Technische Hilfsmittel, die Richtlinien wirksam machen

Richtlinien allein reichen nicht aus – erst moderne IAM-Tools setzen sie effektiv in die Praxis um. Zu diesen technischen Hilfsmitteln gehören unter anderem: 

  • zentrale Verzeichnisse als Single Source of Truth 
  • Multi-Faktor-Authentifizierung (MFA) 
  • adaptive und passwortlose Authentifizierung 
  • Single Sign-On (SSO) 
  • rollen- oder attributbasierte Zugriffskontrollmodelle 
  • Privileged Access Management (PAM) 
  • Risikoanalysen und KI-basierte Anomalieerkennung 
  • Identitätsbasierte Bedrohungserkennung (ITDR) 

Fortinet FortiAuthenticator bietet Dir eine leistungsstarke On-Premise-Lösung, die sich nahtlos in bestehende Sicherheitslandschaften integriert und ein einheitliches Authentifizierungs- und SSO-Management ermöglicht. 
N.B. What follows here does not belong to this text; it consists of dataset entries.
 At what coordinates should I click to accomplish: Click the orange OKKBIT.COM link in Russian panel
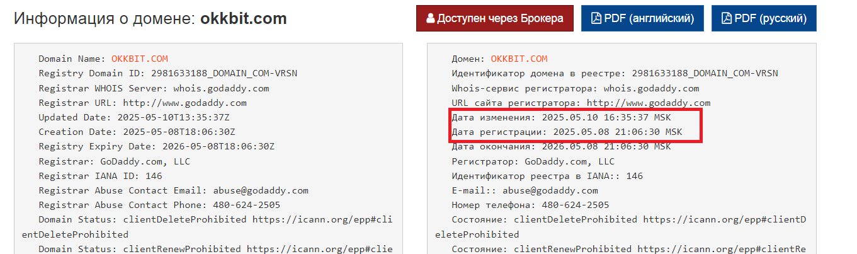(519, 59)
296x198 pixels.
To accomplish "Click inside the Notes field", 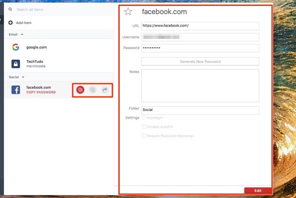I will click(200, 85).
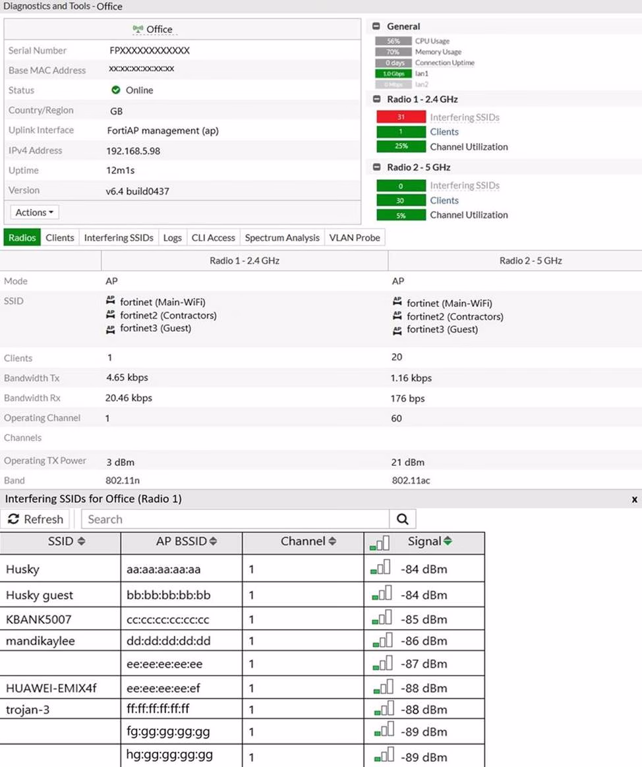Sort the table by SSID column
Viewport: 642px width, 767px height.
click(66, 542)
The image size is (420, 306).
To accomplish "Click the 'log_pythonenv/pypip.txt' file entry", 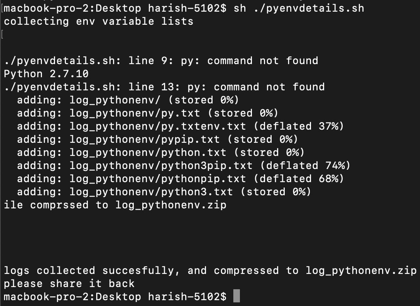I will (x=145, y=139).
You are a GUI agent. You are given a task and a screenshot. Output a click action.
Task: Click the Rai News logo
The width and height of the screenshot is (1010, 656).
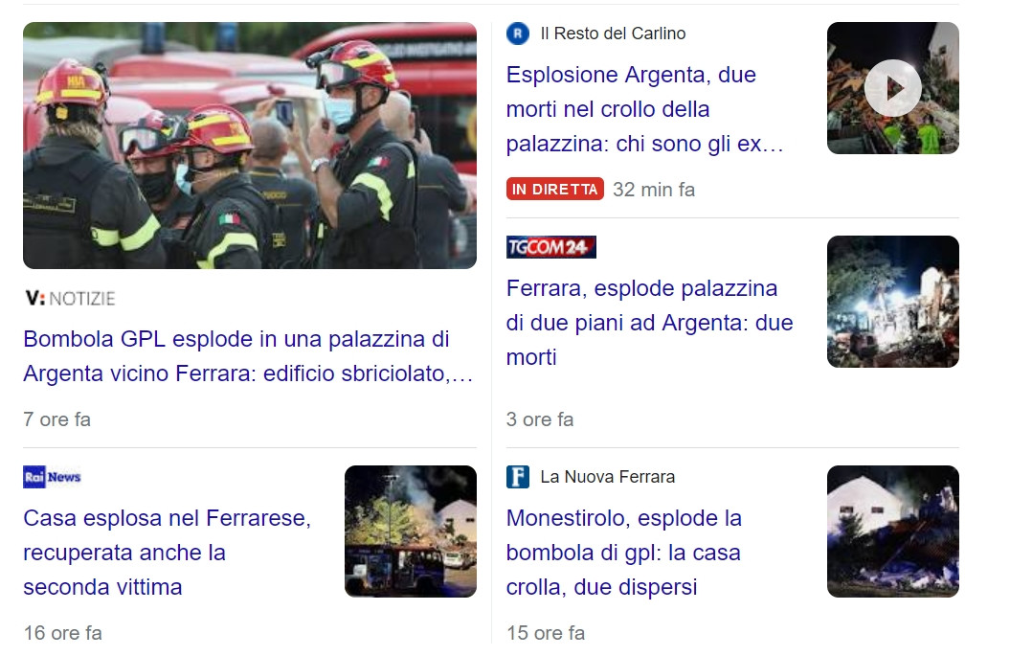[x=52, y=477]
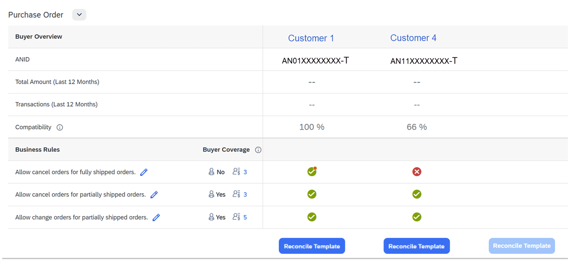
Task: Select Customer 4 checkmark for change orders rule
Action: 417,217
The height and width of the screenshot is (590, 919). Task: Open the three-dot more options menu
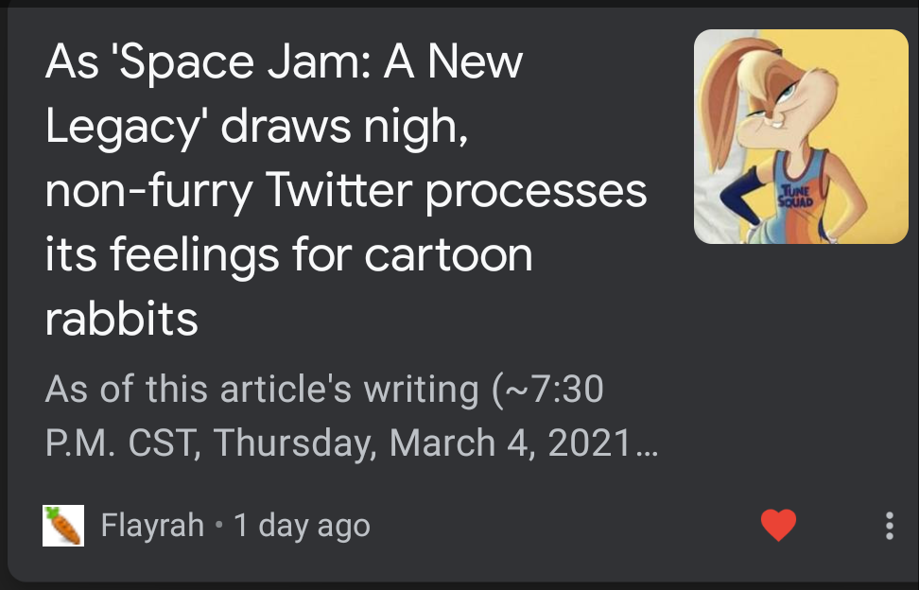[889, 525]
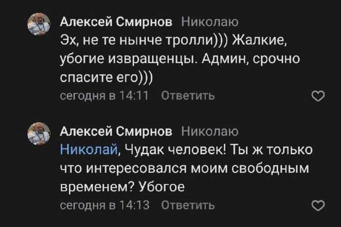
Task: Open Алексей Смирнов profile from second comment
Action: coord(115,131)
Wallix Trustelem kombiniert IAM und PAM in einer Plattform und unterstützt Dich dabei, Zugriffe zu überwachen, privilegierte Konten zu sichern und Governance-Anforderungen zuverlässig zu erfüllen. Darüber hinaus ist die Lösung DSGVO-konform und ideal für Unternehmen, die Wert auf europäische Datensicherheit und Transparenz legen. 
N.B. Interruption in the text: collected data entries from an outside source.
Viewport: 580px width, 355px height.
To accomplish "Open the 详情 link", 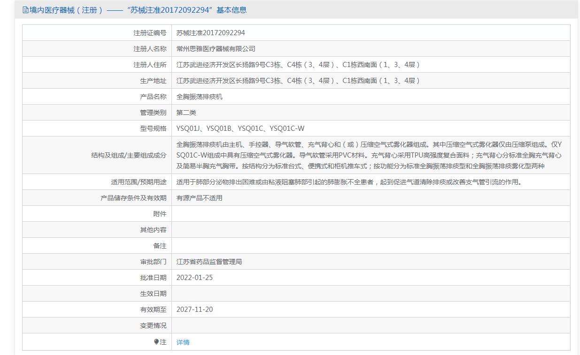I will 183,342.
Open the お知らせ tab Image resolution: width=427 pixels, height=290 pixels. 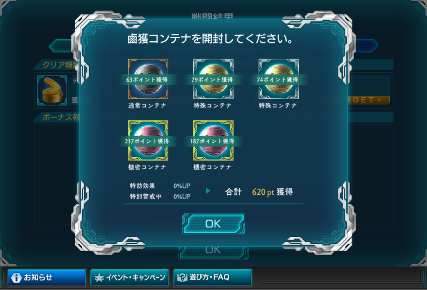click(47, 278)
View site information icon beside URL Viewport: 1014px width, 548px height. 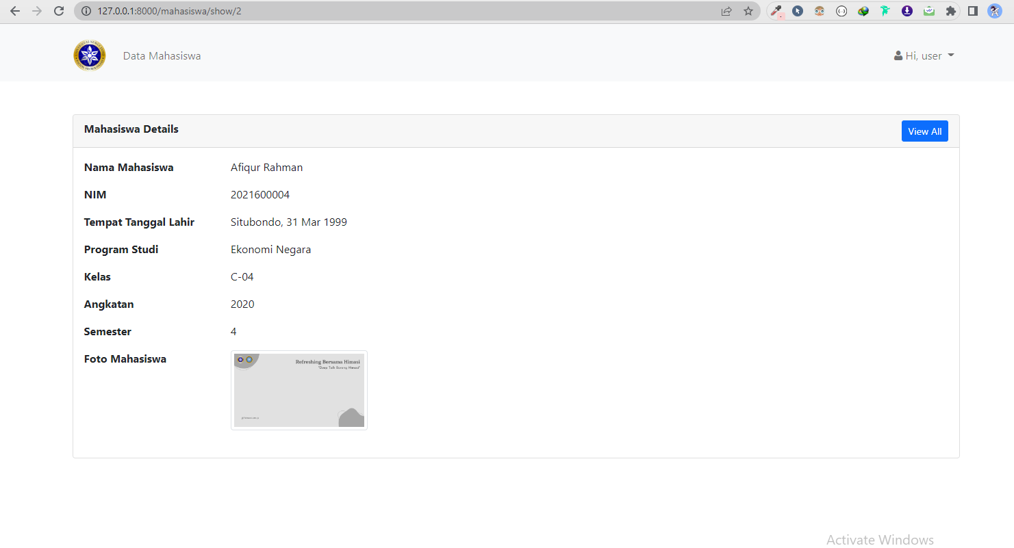point(86,11)
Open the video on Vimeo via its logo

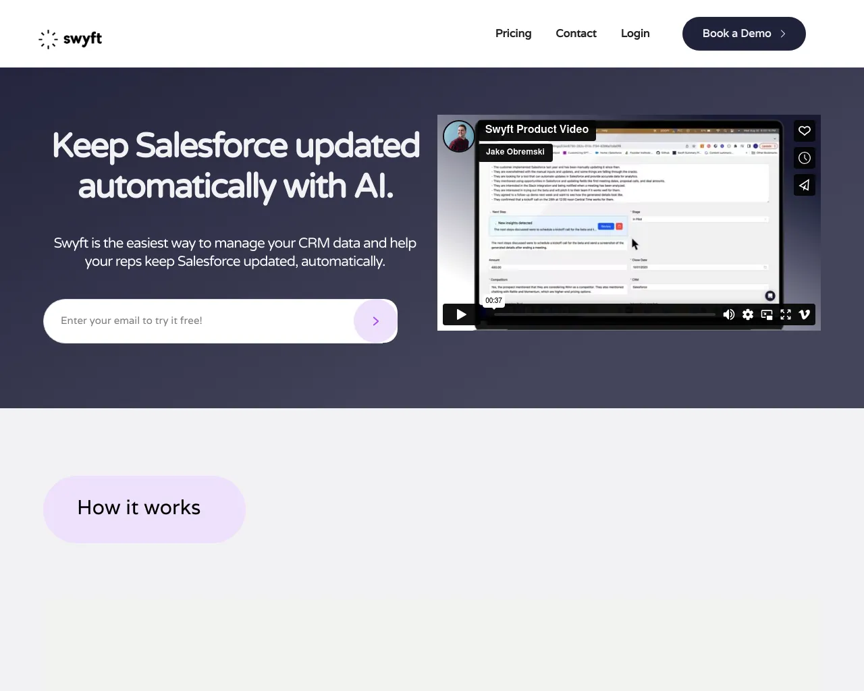(x=804, y=314)
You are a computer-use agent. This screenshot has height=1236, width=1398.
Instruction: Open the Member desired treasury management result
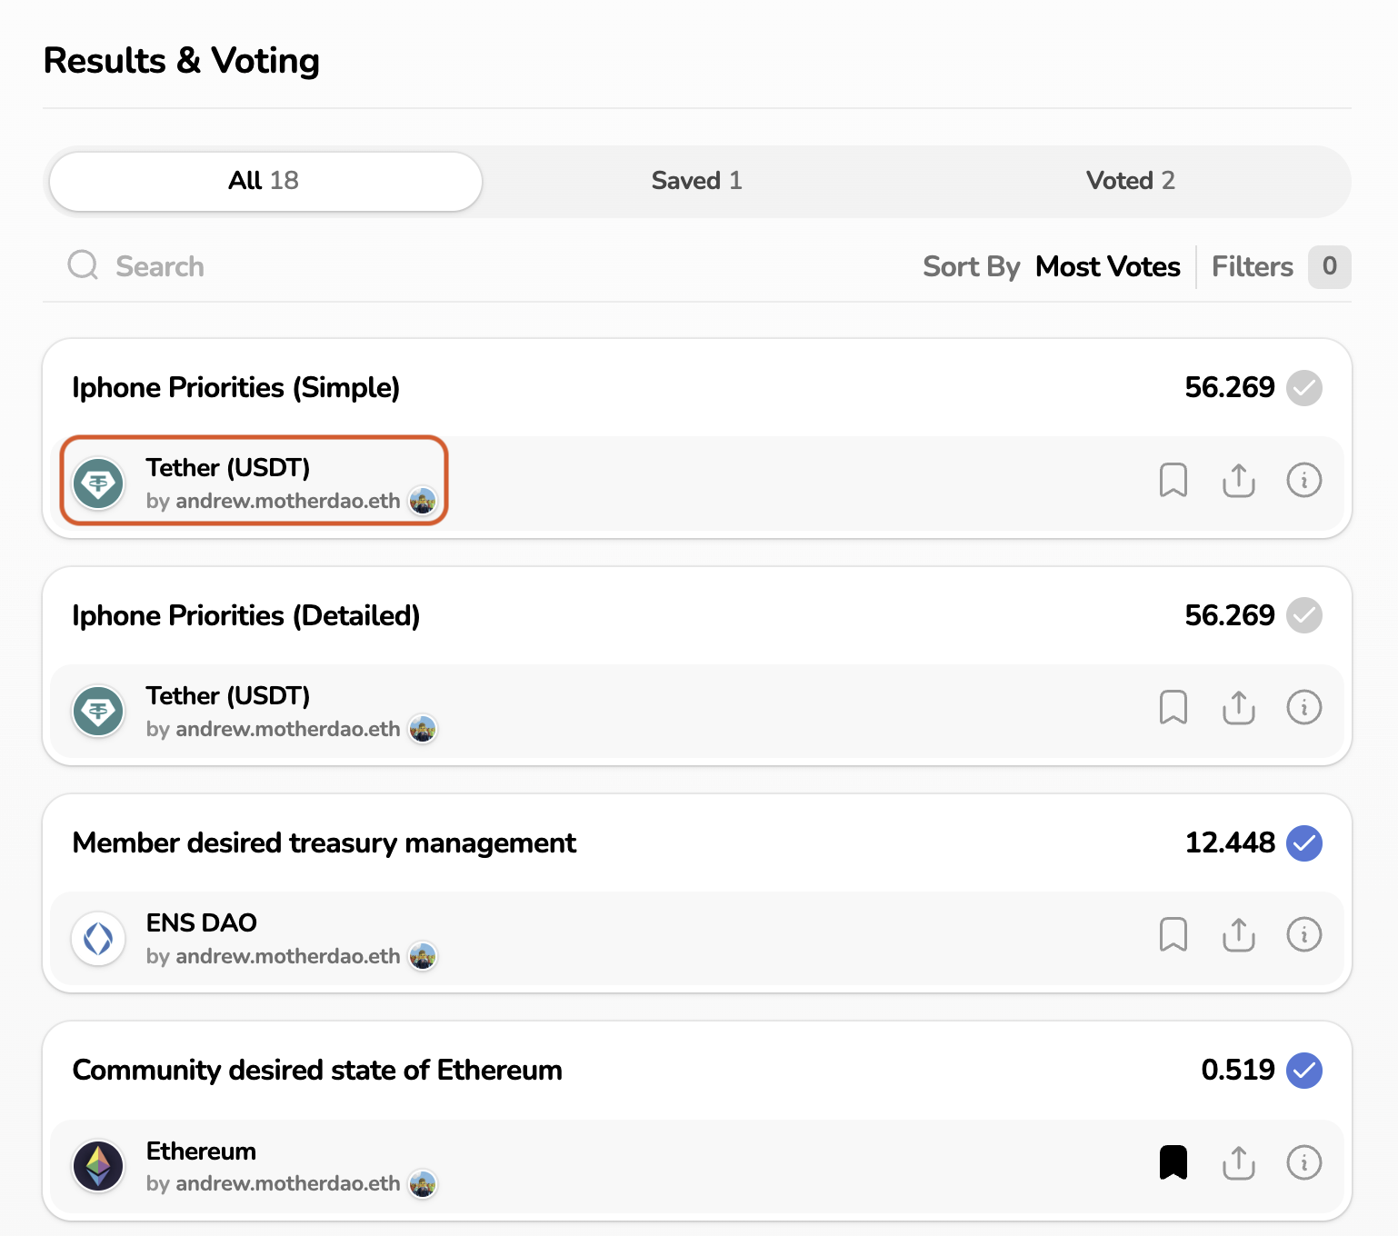[325, 843]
Warum die richtige Umsetzung für Dich entscheidend ist

Wenn Du IAM-Richtlinien konsequent umsetzt, erreichst Du nicht nur eine höhere Sicherheit, sondern auch eine deutlich effizientere IT. Du schaffst eine Umgebung, in der Benutzer schnell und exakt die Zugriffe erhalten, die sie benötigen – ohne unnötige Risiken. 

IAM-Lösungen wie Fortinet FortiAuthenticator und Wallix Trustelem helfen Dir dabei, Richtlinien automatisiert durchzusetzen, Risiken frühzeitig zu erkennen und Compliance nachweisbar einzuhalten. Sie verbinden technische Leistungsfähigkeit mit realer Entlastung für Dein IT-Team.
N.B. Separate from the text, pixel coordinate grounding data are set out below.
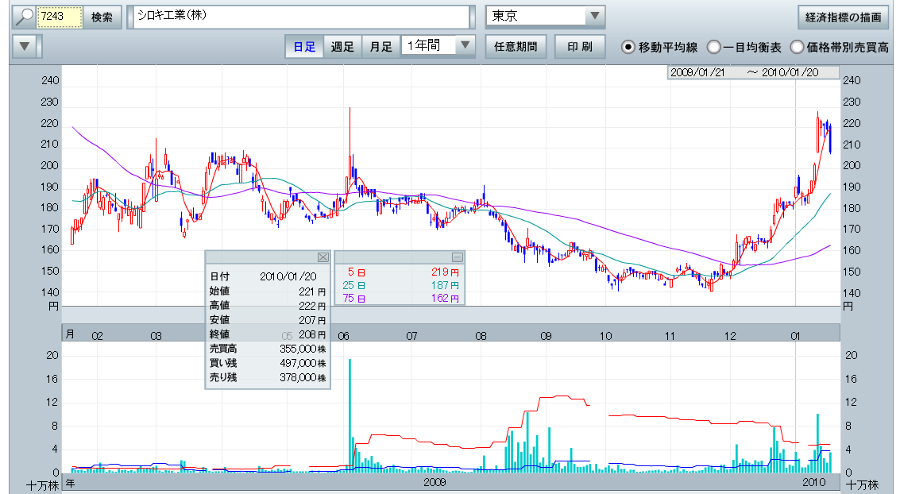Viewport: 900px width, 494px height.
Task: Select the 移動平均線 radio button
Action: coord(628,47)
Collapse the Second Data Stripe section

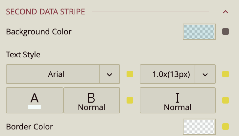click(226, 12)
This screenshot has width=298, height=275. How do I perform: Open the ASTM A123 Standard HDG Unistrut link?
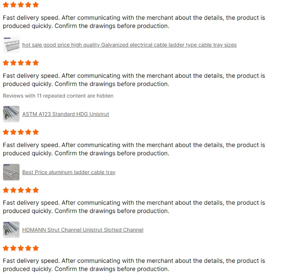click(66, 114)
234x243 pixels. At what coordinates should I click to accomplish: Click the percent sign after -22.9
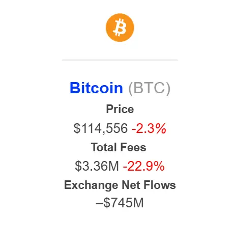pyautogui.click(x=159, y=166)
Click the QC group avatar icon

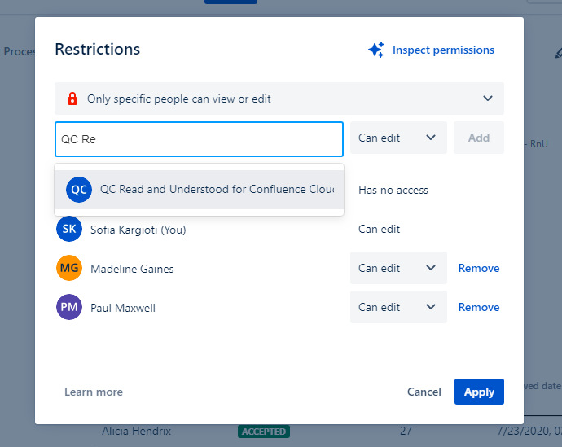(x=79, y=190)
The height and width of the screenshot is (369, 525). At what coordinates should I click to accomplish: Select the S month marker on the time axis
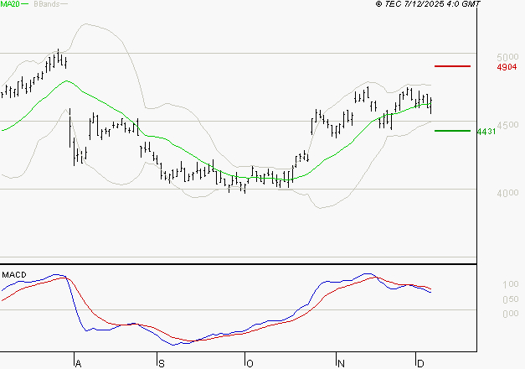click(162, 363)
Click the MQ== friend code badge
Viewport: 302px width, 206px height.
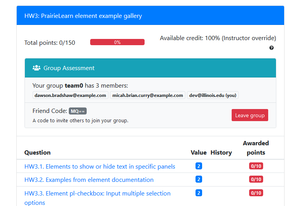tap(78, 111)
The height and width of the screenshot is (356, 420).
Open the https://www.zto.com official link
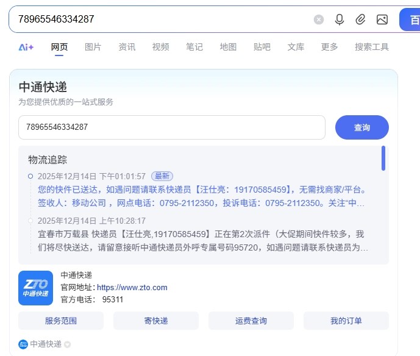pos(132,288)
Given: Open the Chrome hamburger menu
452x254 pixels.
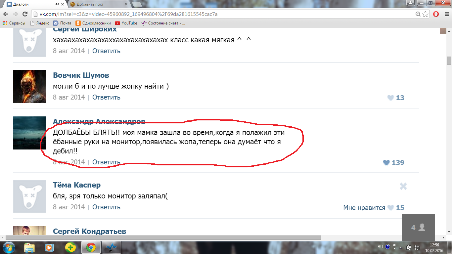Looking at the screenshot, I should click(x=446, y=14).
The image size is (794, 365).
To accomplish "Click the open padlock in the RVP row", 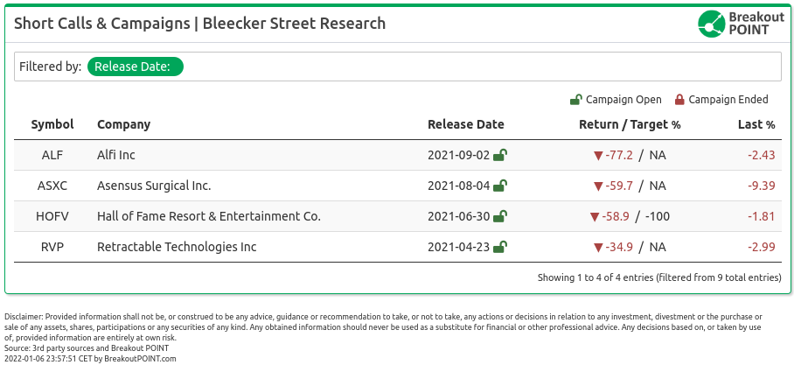I will 500,247.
Richtlinien sind unverzichtbar – und moderne Tools machen sie umsetzbar

Ja, es es sollte klare Richtlinien für die Vergabe und Verwaltung von Zugriffsrechten geben.
Diese Richtlinien sind essenziell, um Identitäten sicher, kontrollierbar und nachvollziehbar zu verwalten. 

Mit Lösungen wie Fortinet FortiAuthenticator und Wallix Trustelem erhältst Du leistungsstarke Werkzeuge, die diese Richtlinien zuverlässig, skalierbar und revisionssicher umsetzen. So entsteht ein modernes IAM, das Deine IT schützt, Prozesse vereinfacht und gesetzliche Vorgaben erfüllt.